[Extrait choisi]
Il a sans doute une très grande culture politique, mais s'il avait perdu, il serait rentré directement à Paris et on aurait plus entendu parler de lui.

Florian Chauche,

député sortant de la 2e circonscription du Territoire de Belfort, battu par Guillaume Bigot le 7 juillet

Des arguments que Christophe Soustelle, délégué départemental RN dans le 90 et suppléant du député, balaye d'un revers de main. "C'est au contraire quelqu'un de très humain, de brillant intellectuellement, loin de l'arrogance qu'on pourrait lui coller à la peau" assène-t-il. "J'ai appris à le côtoyer, à le connaître et il va vraiment nous apporter. Je pense qu'il sera très présent localement".

Au contraire de Mathilde Regnaud, qui parie "qu'il gardera son rond de serviette à Cnews, car ce sera plus intéressant pour lui". Ce à quoi Guillaume Bigot répond : "je quitte mes fonctions d'éditorialiste. Ma parole engage maintenant un territoire, j'ai une responsabilité collective". Rien ne l'empêchera pour autant d'aller sur les plateaux TV en sa qualité de député.
[/Extrait choisi]
• _Tâche à réaliser A_
D'après l'extrait, de quelles fonctions Guillaume Bigot annonce-t-il le départ ?
• _Tâche à réaliser B_
Pour chacune des affirmations suivantes, indiquez si elle concorde avec l'extrait, en citant les mots qui tranchent. (i) Florian Chauche a perdu face à Guillaume Bigot le 7 juillet. (ii) Christophe Soustelle est le suppléant du député. (iii) Mathilde Regnaud estime que Guillaume Bigot abandonnera Cnews.
• _Tâche à réaliser C_
Relevez toutes les personnes désignées par leur nom dans l'extrait.
[Données fournies]
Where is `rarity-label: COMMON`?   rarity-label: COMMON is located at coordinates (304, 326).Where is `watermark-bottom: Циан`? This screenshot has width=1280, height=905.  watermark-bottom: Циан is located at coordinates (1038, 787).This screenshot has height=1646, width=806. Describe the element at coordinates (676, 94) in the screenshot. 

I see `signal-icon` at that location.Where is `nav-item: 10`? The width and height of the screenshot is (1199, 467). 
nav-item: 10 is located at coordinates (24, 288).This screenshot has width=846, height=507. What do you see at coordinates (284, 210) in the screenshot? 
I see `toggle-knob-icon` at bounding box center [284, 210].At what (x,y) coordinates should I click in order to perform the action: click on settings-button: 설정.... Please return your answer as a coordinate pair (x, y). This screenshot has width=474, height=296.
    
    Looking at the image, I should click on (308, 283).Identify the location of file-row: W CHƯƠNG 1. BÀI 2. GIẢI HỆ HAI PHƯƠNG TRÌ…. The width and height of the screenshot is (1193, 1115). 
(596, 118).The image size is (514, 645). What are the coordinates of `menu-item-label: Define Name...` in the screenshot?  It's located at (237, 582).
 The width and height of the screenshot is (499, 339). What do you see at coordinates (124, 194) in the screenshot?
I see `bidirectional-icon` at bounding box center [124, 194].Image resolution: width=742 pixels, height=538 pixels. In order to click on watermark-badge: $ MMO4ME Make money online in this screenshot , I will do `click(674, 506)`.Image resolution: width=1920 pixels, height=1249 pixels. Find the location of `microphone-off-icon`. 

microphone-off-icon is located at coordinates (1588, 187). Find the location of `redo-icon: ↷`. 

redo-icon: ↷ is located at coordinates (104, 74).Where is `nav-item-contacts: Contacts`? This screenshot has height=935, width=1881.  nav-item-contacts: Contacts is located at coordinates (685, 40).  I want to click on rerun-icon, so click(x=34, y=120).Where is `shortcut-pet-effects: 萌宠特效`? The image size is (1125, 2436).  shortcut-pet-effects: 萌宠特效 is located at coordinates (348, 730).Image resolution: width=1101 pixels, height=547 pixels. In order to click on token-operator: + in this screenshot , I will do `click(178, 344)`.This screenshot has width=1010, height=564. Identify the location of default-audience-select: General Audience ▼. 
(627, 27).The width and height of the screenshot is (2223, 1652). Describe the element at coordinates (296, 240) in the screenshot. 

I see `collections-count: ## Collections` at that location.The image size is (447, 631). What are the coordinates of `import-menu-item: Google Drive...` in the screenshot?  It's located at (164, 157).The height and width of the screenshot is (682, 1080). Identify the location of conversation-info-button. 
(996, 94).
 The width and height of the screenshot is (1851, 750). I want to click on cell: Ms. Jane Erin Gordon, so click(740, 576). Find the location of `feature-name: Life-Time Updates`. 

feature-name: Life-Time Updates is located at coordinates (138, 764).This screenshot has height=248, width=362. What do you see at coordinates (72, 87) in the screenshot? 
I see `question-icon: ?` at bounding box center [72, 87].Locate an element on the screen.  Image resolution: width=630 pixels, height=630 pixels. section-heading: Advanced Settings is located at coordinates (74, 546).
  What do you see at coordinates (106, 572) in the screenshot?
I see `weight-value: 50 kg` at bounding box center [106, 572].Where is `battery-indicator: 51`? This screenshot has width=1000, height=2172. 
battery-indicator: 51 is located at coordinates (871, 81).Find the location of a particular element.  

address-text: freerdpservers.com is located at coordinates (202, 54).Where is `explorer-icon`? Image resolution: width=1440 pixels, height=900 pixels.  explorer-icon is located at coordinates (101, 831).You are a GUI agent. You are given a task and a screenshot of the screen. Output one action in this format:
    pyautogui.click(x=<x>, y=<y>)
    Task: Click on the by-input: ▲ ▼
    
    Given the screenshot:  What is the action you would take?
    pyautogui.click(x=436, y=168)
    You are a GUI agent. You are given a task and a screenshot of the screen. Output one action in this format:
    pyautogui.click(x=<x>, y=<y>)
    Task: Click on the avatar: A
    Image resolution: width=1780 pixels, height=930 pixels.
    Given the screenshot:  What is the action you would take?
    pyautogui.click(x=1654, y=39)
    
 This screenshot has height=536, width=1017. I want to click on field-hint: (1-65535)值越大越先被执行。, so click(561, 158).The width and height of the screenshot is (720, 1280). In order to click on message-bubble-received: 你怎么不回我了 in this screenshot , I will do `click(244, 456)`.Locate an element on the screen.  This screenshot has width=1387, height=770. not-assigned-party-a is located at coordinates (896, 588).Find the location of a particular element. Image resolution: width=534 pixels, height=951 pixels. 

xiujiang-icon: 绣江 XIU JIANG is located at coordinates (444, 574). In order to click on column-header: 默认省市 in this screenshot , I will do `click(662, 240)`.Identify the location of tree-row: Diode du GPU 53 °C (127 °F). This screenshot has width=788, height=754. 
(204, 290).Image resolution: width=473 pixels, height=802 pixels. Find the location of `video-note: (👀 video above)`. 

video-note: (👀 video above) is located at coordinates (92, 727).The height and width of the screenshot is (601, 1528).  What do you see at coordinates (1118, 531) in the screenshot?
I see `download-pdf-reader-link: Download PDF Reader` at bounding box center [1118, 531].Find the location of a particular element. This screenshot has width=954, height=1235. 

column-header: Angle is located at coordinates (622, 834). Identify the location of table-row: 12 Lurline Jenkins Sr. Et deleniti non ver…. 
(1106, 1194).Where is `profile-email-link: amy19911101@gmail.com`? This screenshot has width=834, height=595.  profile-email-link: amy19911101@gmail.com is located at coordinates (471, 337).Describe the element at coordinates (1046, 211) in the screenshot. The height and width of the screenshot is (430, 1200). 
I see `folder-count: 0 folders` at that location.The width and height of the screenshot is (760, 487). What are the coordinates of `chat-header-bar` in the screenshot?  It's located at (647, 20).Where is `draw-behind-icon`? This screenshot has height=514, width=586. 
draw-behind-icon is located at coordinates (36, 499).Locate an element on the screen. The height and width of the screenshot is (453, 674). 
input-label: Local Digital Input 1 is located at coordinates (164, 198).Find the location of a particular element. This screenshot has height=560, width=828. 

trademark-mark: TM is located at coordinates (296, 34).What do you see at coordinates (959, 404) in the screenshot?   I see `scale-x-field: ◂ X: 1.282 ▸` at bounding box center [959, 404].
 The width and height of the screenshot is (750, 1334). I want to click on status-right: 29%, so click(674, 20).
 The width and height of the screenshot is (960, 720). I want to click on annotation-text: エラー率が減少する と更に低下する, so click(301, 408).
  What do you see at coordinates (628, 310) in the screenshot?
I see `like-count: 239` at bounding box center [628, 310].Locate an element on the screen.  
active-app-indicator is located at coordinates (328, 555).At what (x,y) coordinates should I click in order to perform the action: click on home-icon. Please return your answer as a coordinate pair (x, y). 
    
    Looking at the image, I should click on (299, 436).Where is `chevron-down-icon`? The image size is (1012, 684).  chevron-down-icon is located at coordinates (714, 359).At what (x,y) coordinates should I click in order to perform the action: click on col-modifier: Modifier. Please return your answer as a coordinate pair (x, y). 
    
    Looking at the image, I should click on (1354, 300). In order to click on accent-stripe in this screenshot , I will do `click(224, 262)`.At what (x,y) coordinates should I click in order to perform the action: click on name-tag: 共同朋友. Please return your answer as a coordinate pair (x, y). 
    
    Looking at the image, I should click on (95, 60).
[/Données fournies]
• _Solution proposée A_
De ses fonctions d'éditorialiste.

• _Solution proposée B_
(i) Oui : « battu par Guillaume Bigot le 7 juillet ».
(ii) Oui : « délégué départemental RN dans le 90 et suppléant du député ».
(iii) Non : « qu'il gardera son rond de serviette à Cnews ».

• _Solution proposée C_
Florian Chauche, Guillaume Bigot, Christophe Soustelle, Mathilde Regnaud.